Our frog dude can’t glow on his own and in fact can’t even really glow-in-the-dark. There’s not really a natural source of UV light at night—our main source during the day is the sun and the radiation doesn’t stick around after sunset. So really, this frog glow-in-the-day or glow-in-low-light. We just don’t notice because during the day the light from the sun is too bright to see a faint green color emitting from an already-green frog.
And there’s not a good reason to suspect a frog would be fluorescent—most land animals aren’t. While there are plenty of examples of fluorescing animals underwater (eels and some turtles come to mind) on dry land, the characteristic is rare. Butterflies, spiders, and scorpions are among the few other terrestrial creatures known to fluoresce. Parrots are the only other example of purely terrestrial vertebrates with this ability—and honestly, who even knew that parrots could fluoresce? They mostly seem to use fluorescence as some kind of communicating symbol, but no one knows exactly why. It could be a kind of sexual selection—parrots prefer other parrots with fluorescent markings as mates.

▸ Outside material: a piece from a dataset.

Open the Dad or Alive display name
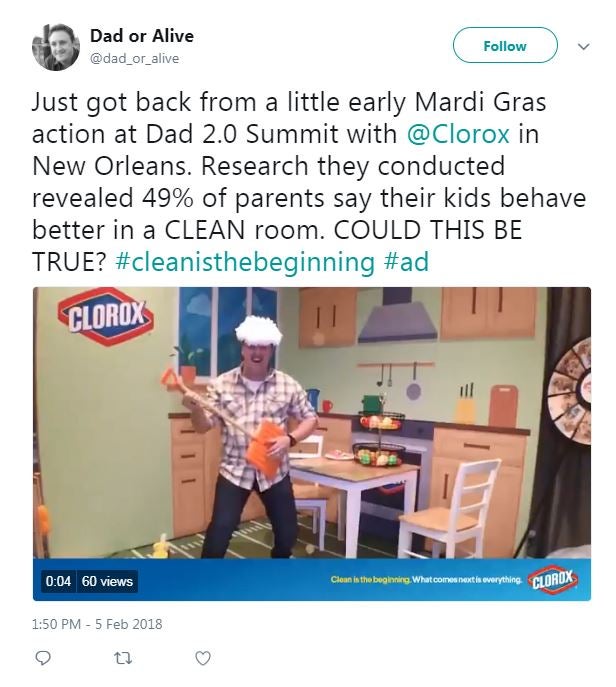(x=142, y=36)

No one has yet studied the polka-dot tree frog’s visual system in depth, so it’s unclear exactly what they’re picking up from each other’s fluorescence or if they are at all. We just don’t know whether these frogs can pick up the low levels of light coming from each other’s skin or not. In general, though, green tends to be part of the spectrum that amphibian eyes are most sensitive to. If their eyes can pick up that faint glow, then fluorescing green could be very useful at twilight when light is low—they’re basically converting what little UV light is left into a form of light that other members of their species can see.
Another mystery is how the frogs fluoresce in the first place. They do it using a molecule that seems entirely unrelated to those that other animals use. The substance is actually more closely related to the molecules that fluorescing plants use, though the researchers don’t know why.
Now that we know amphibians can fluoresce, we have to go back and see whether other frogs have this talent and have just gone unnoticed, or if the polka-dot tree frog is unique. At the very least, he’s ready for a rave.